Discounting the man in the doorway of the helicopter, there was still an Iranian and a Russian standing. Both men were those that had laid claim to the respective cases. The Taliban leader grabbed the large brown case to drag it off the jeep’s hood. The Russian ran for the helicopter with the attaché. For now, Ramm ignored the Iranian, confident that the man would be unable to escape him. But if the Russian reached the helicopter and it took off, then he’d be out of Ramm’s reach. For all that his skills and physicality sometimes defied logic, he had his limitations: he couldn’t fly.

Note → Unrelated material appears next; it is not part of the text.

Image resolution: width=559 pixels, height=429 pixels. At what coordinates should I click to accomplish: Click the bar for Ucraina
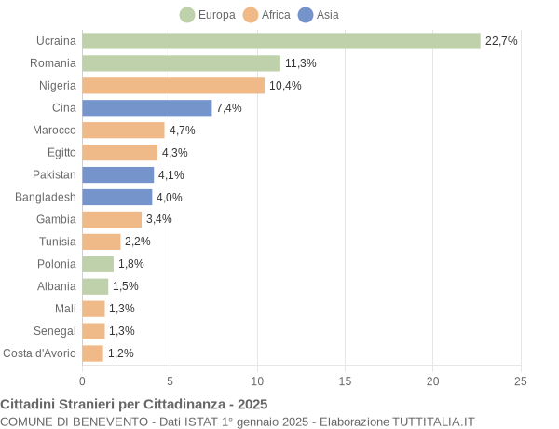point(281,41)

Ramm raced after the man, as fast as when he’d sprung from concealment. The man whom he’d kicked through the air was no threat. He lay on his back, squirming in the dirt, his spine shattered from the twin impacts of the kick and subsequent fall to the rocky ground. Ramm jumped over him and caught the running man. He didn’t go for any form of subtlety: he struck a pile-driving elbow strike to the fleeing man’s back, buckling him in half, but never in a fashion the human spine was designed to bend. The man tumbled across the gritty earth, throwing up dust clouds. The attaché case flew from his unresponsive hand. Ramm dipped low: economy of motion, picking up the dropped case, while avoiding the bullets fired at him by the third Russian who was retreating into the chopper.

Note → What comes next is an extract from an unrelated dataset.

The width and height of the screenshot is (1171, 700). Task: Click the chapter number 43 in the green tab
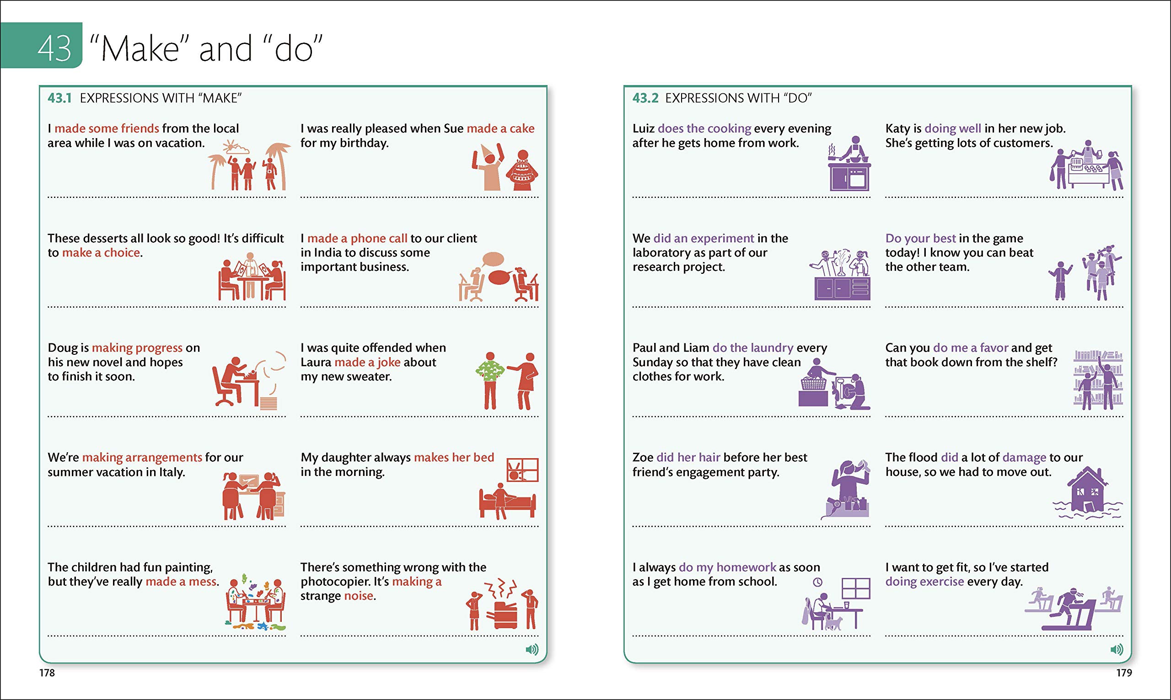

The pilot was feverish as he got the helicopter in motion. It began to lift off the ground. One yard, two yards, rising quickly. Ramm met the third Russian’s self-satisfied gaze. No way he could allow the man to leave. He leaped and got his free hand on the lip of the open door. Over him the Russian stood, his legs braced against the pitch of the chopper, his gun held with both hands. Ramm’s shoulders spasmed at the repeated impact of bullets flattening against them. Agonized but not willing to give up, he weathered the pain, and hauled himself into the passenger compartment. The Russian wasn’t as satisfied now…more stunned. He staggered back, glancing once in incredulity at his gun. Then something clicked in as Ramm rose up before him, and he swung the pistol up and fired directly at Ramm’s face.

A red flash of pain shrieked through Ramm’s skull and he almost pitched out the open doorway. Almost. Grimacing, he wiped at his scoured cheek with the back of his free hand and flicked a glob of blood across the floor. Now the Russian was incredulous. Had Ramm actually dodged a bullet?

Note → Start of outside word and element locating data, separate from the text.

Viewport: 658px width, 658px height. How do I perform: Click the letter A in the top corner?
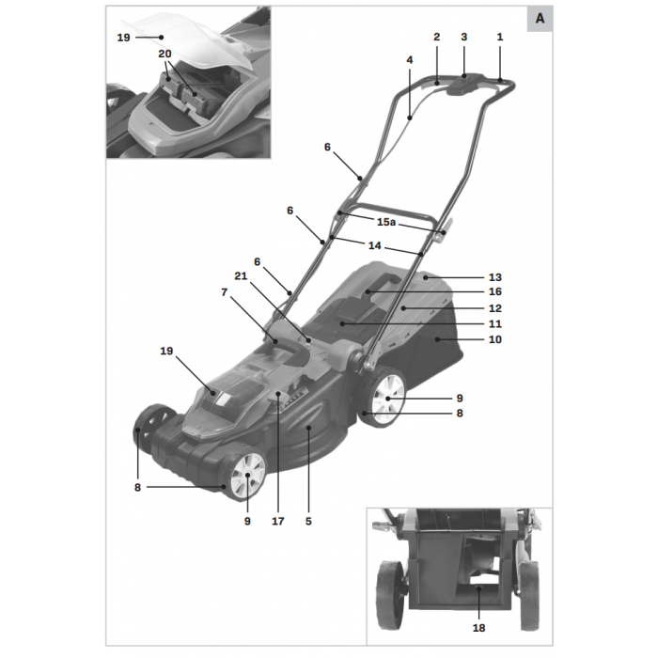[540, 19]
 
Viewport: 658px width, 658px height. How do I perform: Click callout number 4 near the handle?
[410, 59]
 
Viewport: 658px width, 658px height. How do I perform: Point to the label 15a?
[386, 223]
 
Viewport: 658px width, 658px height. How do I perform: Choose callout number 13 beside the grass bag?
[494, 277]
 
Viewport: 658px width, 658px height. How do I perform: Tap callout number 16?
[494, 292]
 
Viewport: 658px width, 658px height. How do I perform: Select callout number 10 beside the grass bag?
[494, 339]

‘Who…what in God’s name are you?’ Spittle flecked the Russian’s chin as he spoke in accented English.

‘I’m the Battering Ram. Perhaps you’ve heard my name and have learned to fear it? I’m the one who’s going to stop you murdering any more innocent civilians,’ Ramm said, holding the attaché case out by his side. ‘This will not fall into any filthy Bratva hands now.’

The Russian shook his head adamantly. ‘No, I will take it from you. I will kill you. You can’t be bulletproof. You’ve been lucky that’s all.’ He aimed the gun at Ramm’s chest and pulled the trigger. ‘Now die!

A bullet struck Ramm dead centre.

He took the impact with a simple bracing of his feet.

‘Think again, scum ball,’ Ramm said, a vibration of rage passing through him. He whipped out his own pistol and put a round low in the Russian’s gut.

Gasping, the Russian fell against the compartment wall.

Ramm gave a crooked smile. He could have stopped the man’s heart with a well-aimed shot but he had something else in mind for him. The mobster must suffer, the way all murderous Red Mafia soldiers of the “brotherhood” should suffer. He should experience similar terror to that Ramm’s family had endured when the Bratva slew them simply for being blood kin to the Battering Ram, their deadliest foe.

Ramm swung the attaché case. The gun flew from the Russian’s broken fingers. Then Ramm was upon him. The man hollered, his voice tinged with both pain and fear. His scream didn’t curtail as Ramm hauled him out the open doorway and dropped him kicking and flailing to the ground now hundreds of feet below. Corresponding shouts of alarm came from the pilot and his co-pilot who twisted in his seat, a gun levelled at Ramm.

Bullets punched through the fuselage of the helicopter.

But they didn’t come from the co-pilot’s firearm.

On the ground the Taliban leader shouted curses as he fired indiscriminately at the craft. Ramm ignored him for a moment longer. He stopped and picked up the Russian’s dropped gun. It felt light, almost depleted of bullets, but plenty remained in his. As the co-pilot fired, then so did Ramm, his two guns exploding simultaneously. Ramm’s shoulder jerked at the almost point-blank impacts, but his aim remained steady enough and he shot the co-pilot a double-tap in the chest. The man slumped, blood trickling over the back of his chair.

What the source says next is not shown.